His companion, even larger, did a rebel yell. “Man, those chicks got me all fired up,” he replied. “We’se comin’ back here ever’ night!”
Please don’t, Phil thought. They were just stoners, not dope dealers. And what had they said? Something about a back room? I don’t remember any back room, Phil thought. They must’ve expanded the place—
Then…
Here we go.
Phil jerked alert and raised the tiny pair of binoculars. Only a few vehicles remained in the lot now, a couple of pickups (one of which looked absolutely ancient) and a fully refurbished ‘63 Chrysler Imperial, an eerie dark, dark red.

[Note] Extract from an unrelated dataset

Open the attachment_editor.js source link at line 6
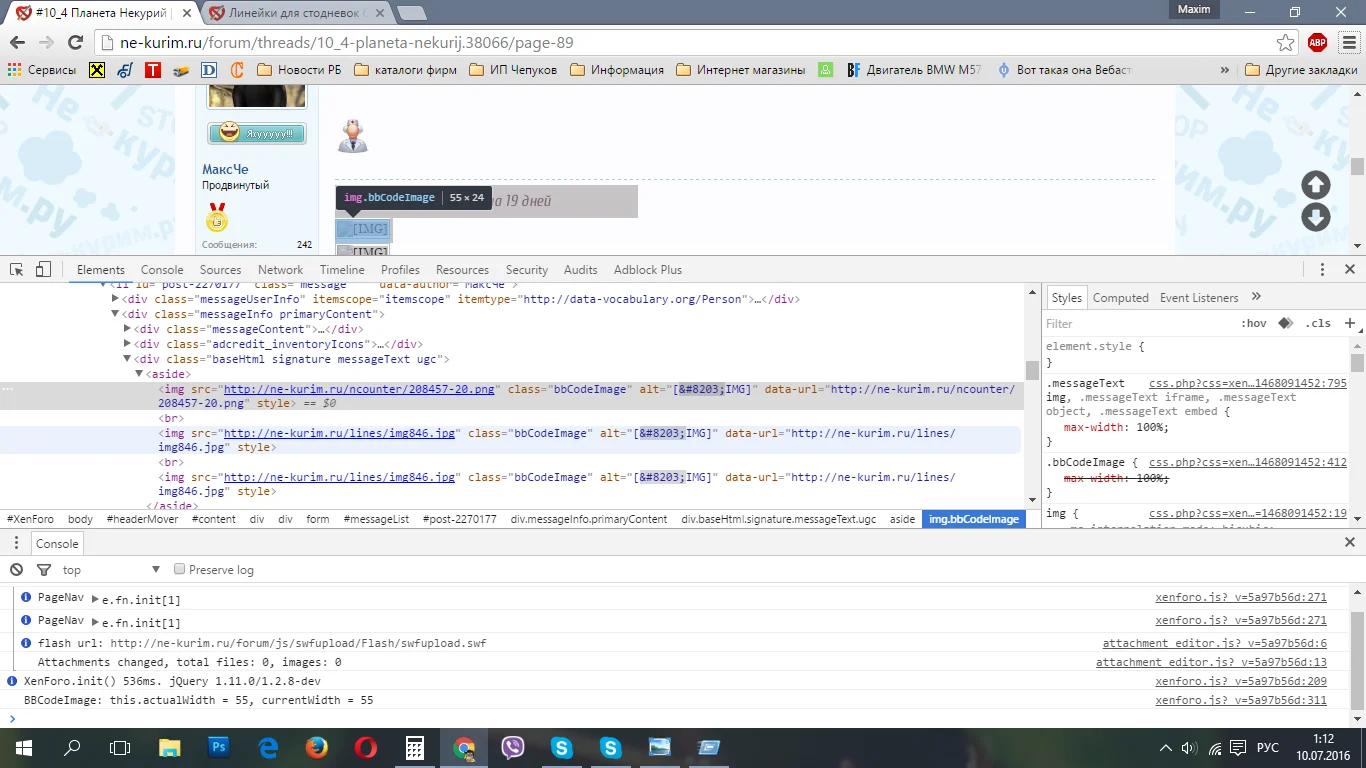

And next, in the building’s front entry, a figure appeared. There he is, Phil realized. There could be no denying the identity. Faces like that you don’t forget, and Phil actually gave a quick shiver when he focused the Bushnell’s. Inhumanly tall and thin, Cody Natter stepped out into the lot, dressed in jeans, an embroidered button shirt, and a black sports jacket. The bastard must spend a fortune on custom-made clothes, Phil thought. Forty-five-inch inseams weren’t easy to come by at Wal-Mart. Slivers of gray looked like webs of frost in the man’s shoulder-length black hair—of course, all Creekers had black hair—and they all had red eyes too, irises as red as arterial blood, which momentarily glinted now as Phil squinted on through the binoculars. Then a second shiver traipsed up his spine, like a procession of spiders, when he took his first good, hard look at Cody Natter’s face…
It looked runneled, warped; waxpaper skin stretched over a gourd of jutting bone; Phil swore he could actually see veins beneath the thin sheen of skin.
Lips so narrow they scarcely existed formed a mouth like a knife-cut in meat; a sprawl of uneven teeth outcropped from the depressed lower jaw. One big earlobe hung an inch lower than the other, and seemed to depend in a way that reminded Phil of a shucked softshell clam. Several crevices ran across the enlarged brow, deep as gouges made by a wood chisel, and, lastly, the four fingers on each of Cody Natter’s hands each displayed an additional joint.
Christ, what a living wreck, Phil observed.